IMO, we need to move past our half-assed attempt at unconventional warfare, and conduct what we are now calling hybrid warfare where we employ conventional forces against hard targets, and use unconventional forces to establish political control over the areas secured from ISIL? Then turn that force on Assad himself if he isn’t convinced to step down.
Very well said. How do you think Russia would respond? Can they be convinced to go along with such a plan?
Regarding a strategy under which UW, etc, might be pursued — as discussed by Bill M., etc., below — this such strategy would seem to need to be based, first and foremost, on a valid premise.
For example, it might be based on the premise that everyone, everywhere — in the non-western world — desired, more than anything else in life, to be “liberated” from their oppressive regimes; this, so that these presently-denied populations might enjoy a fully western way of life, a fully western way of governance and the other benefits of modern western values, attitudes and beliefs. This such “liberation” premise allowing that, with this barrier removed (the oppressive regimes), these populations would, immediately and easily:
a. Throw off their old, outdated and now-detested traditional ways of life and, immediately and easily,
b. Adopt, in the place of these, modern western ways.
Such a premise requires, I believe, that the populations are (1) willing and able to make the transition outlined at “a” and “b” above, and — of equal importance — are (2) willing and able to fight and die to achieve such a transition.
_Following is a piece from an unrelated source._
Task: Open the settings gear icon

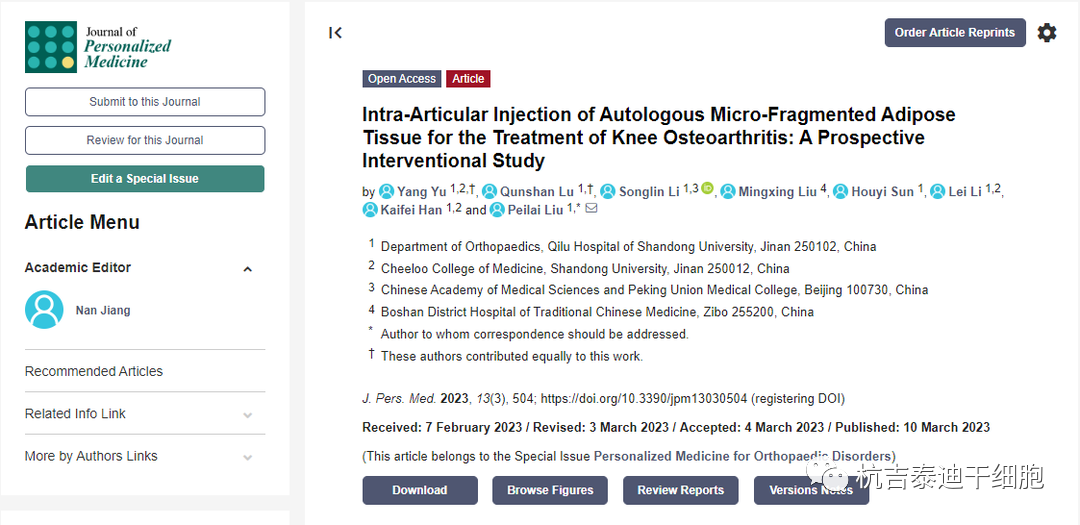Action: (x=1046, y=33)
The above, might we say, was the invalid “the populations are ripe for the picking” premise adopted by the Bush Jr. administration; a premise which has proven not only to be gravely false but which, also and accordingly, has resulted in today’s worldwide catastrophic circumstances?
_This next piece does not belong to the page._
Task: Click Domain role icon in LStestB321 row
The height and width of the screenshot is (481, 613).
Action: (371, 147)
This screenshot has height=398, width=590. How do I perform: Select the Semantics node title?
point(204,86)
If my above depiction of our invalid premise, and the horrible international circumstances resulting therefrom, is correct, then this would suggest that we — before we start discussing “strategy,” adopt a new premise upon which to base our new strategy; for example and logically: that “the populations ARE NOT ripe for pickings.”
Thus, a strategy and way forward that, due to the accuracy of the premise upon which it is based, might lend itself to
a. Our foreign policy, UW, etc., successes. And which might avoid,
b. Worldwide catastrophic results — such as those now associated with the Bush Jr. administrations invalid premise.
(Note: If “the populations are ripe for the picking” premise is still considered to be a valid premise, then our strategic corrections, of course, would seem to need to be focused more on how to help these populations — who are both willing and able to make the radical “westernizing” transition that we [and they] desire — and are willing and able to fight and die to achieve same — achieve their objective. Otherwise, and as noted above, we must, first and foremost,adopt a more valid premise — upon which to base our strategy — and the UW, etc., opeations that are undertaken in such a strategy’s name.)